** start Data for processing **
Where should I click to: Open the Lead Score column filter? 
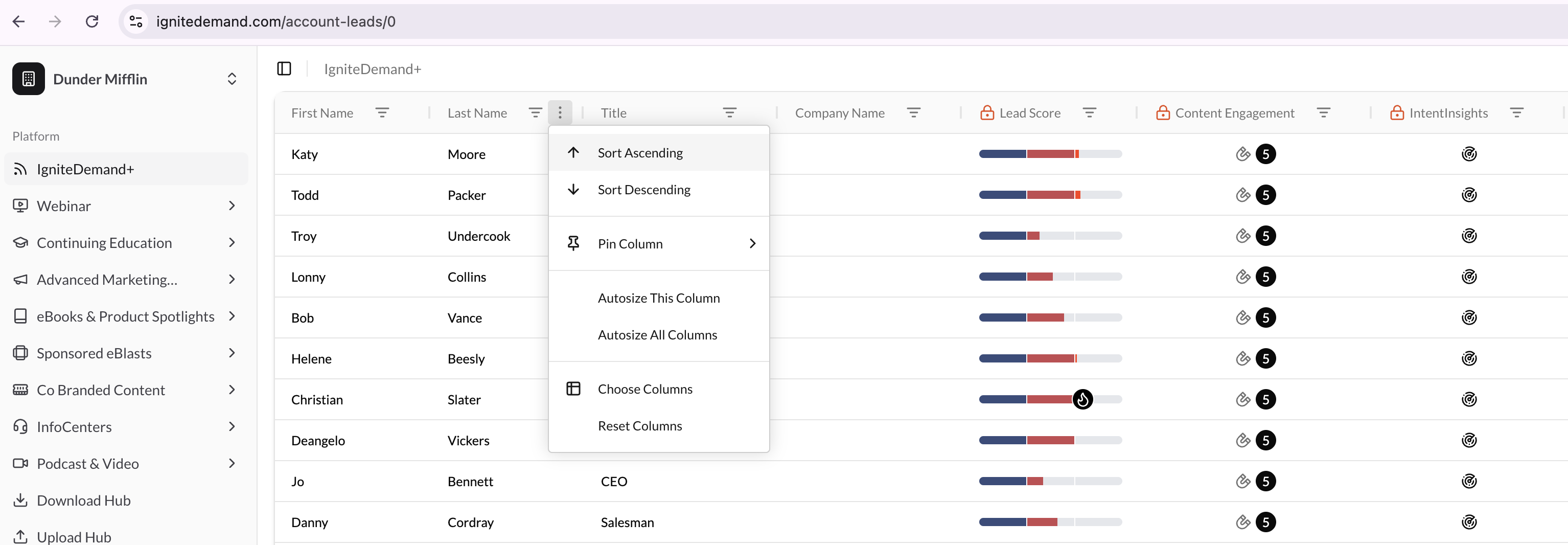[x=1089, y=112]
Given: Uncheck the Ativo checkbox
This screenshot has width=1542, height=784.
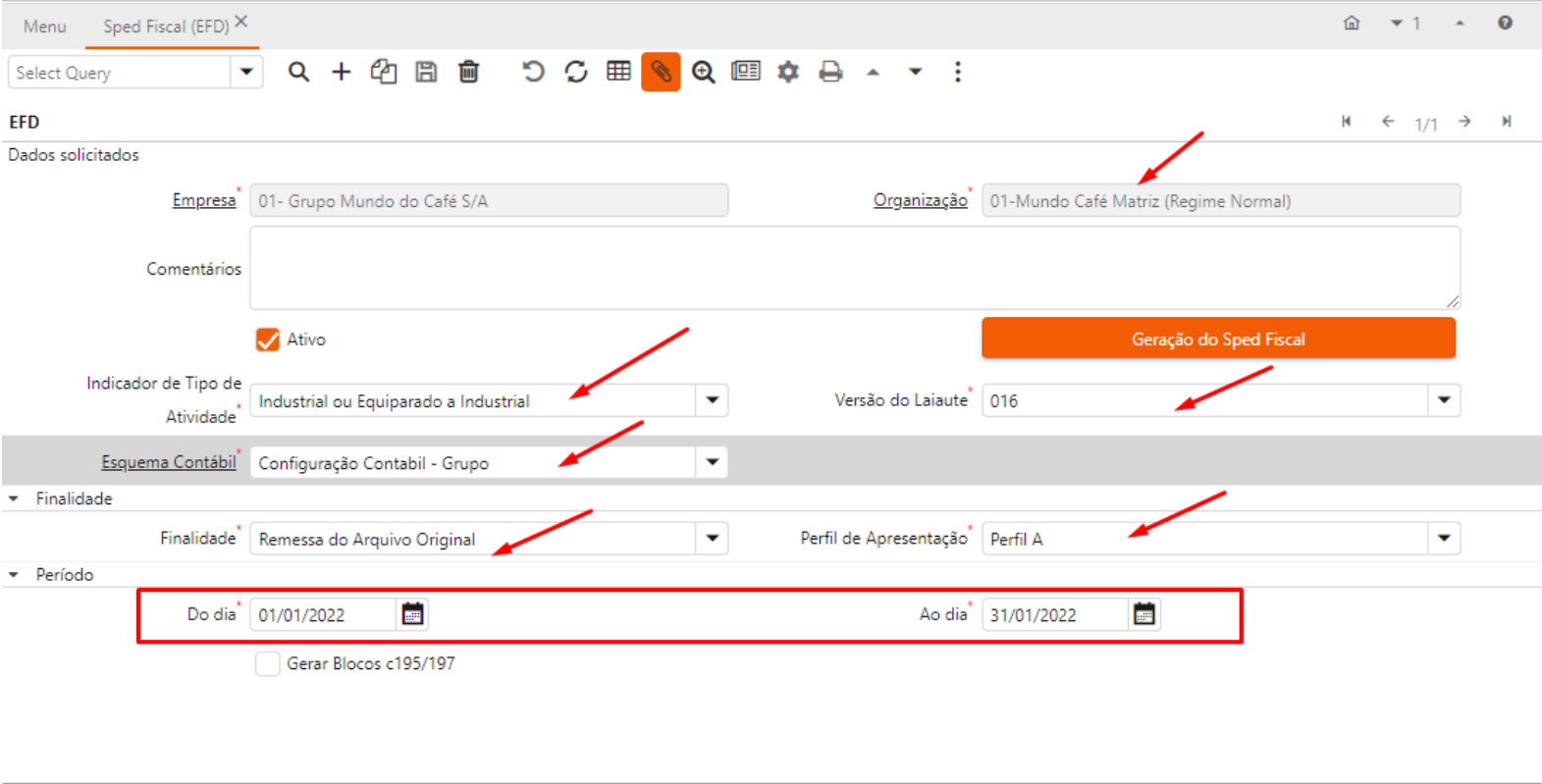Looking at the screenshot, I should point(267,340).
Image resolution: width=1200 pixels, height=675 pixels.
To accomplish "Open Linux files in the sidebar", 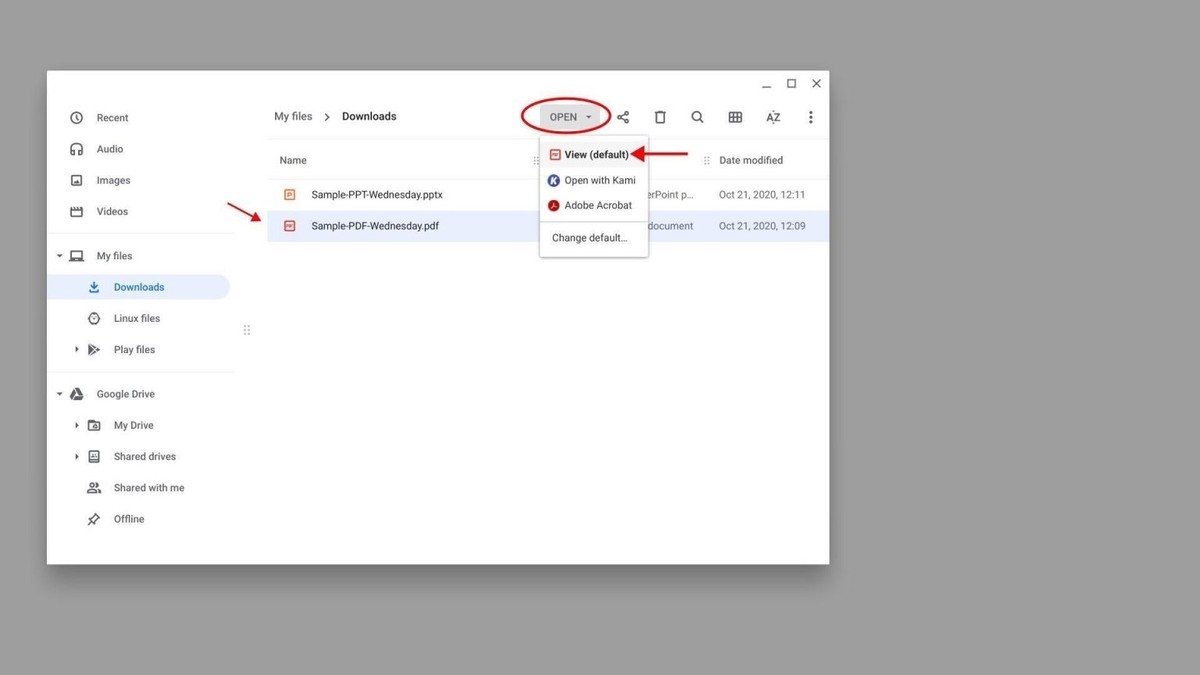I will click(136, 318).
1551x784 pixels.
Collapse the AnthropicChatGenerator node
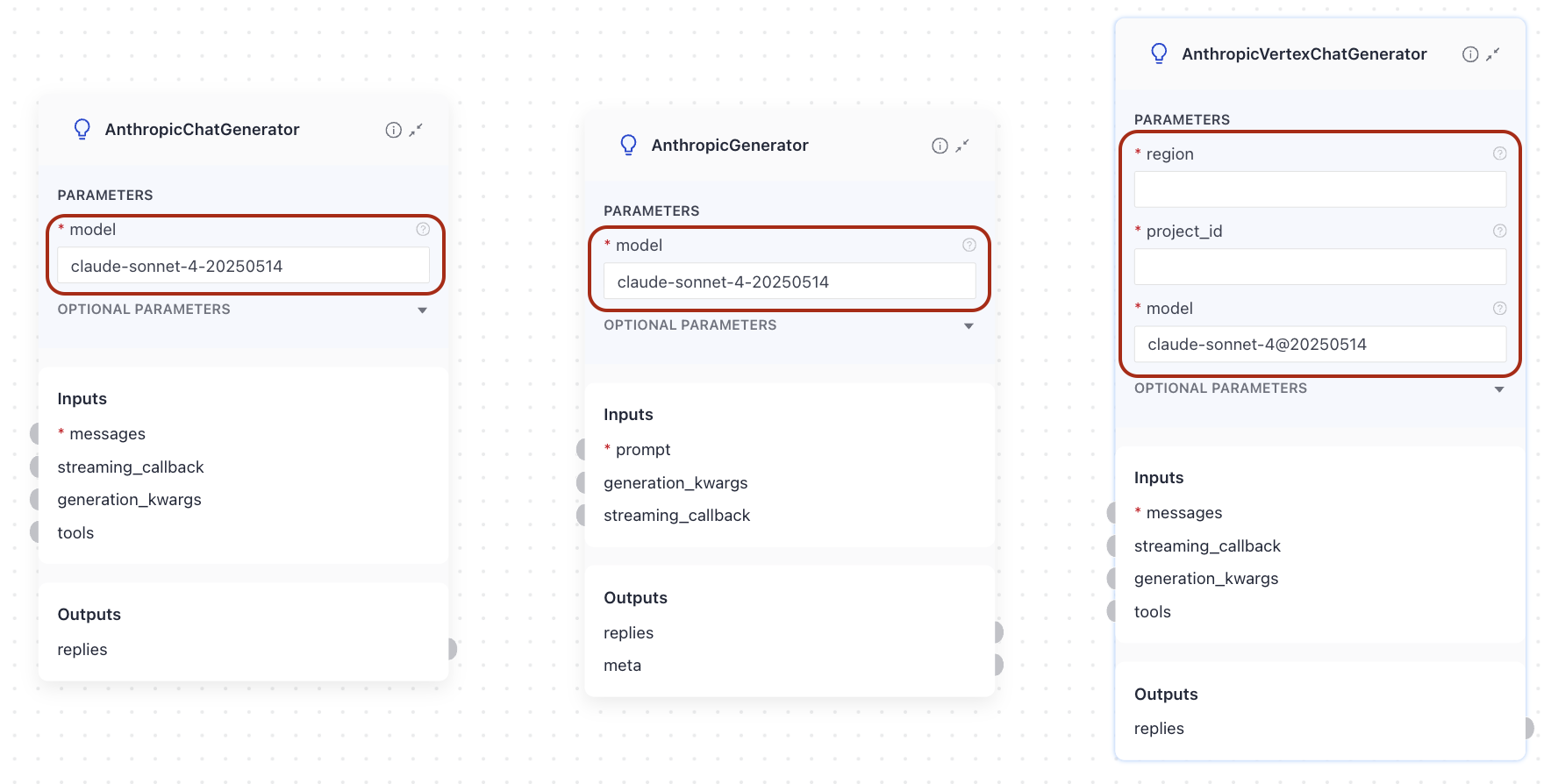click(416, 130)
** end Data for processing **
The problem >> Update the material, starting at the line that contains "1551x784 pixels." and stopping at the end, by swapping "Collapse" for "Expand" and keeping everything else unchanged. Leave the pictures out of your answer.

Result for this task >>
1551x784 pixels.
Expand the AnthropicChatGenerator node
click(416, 130)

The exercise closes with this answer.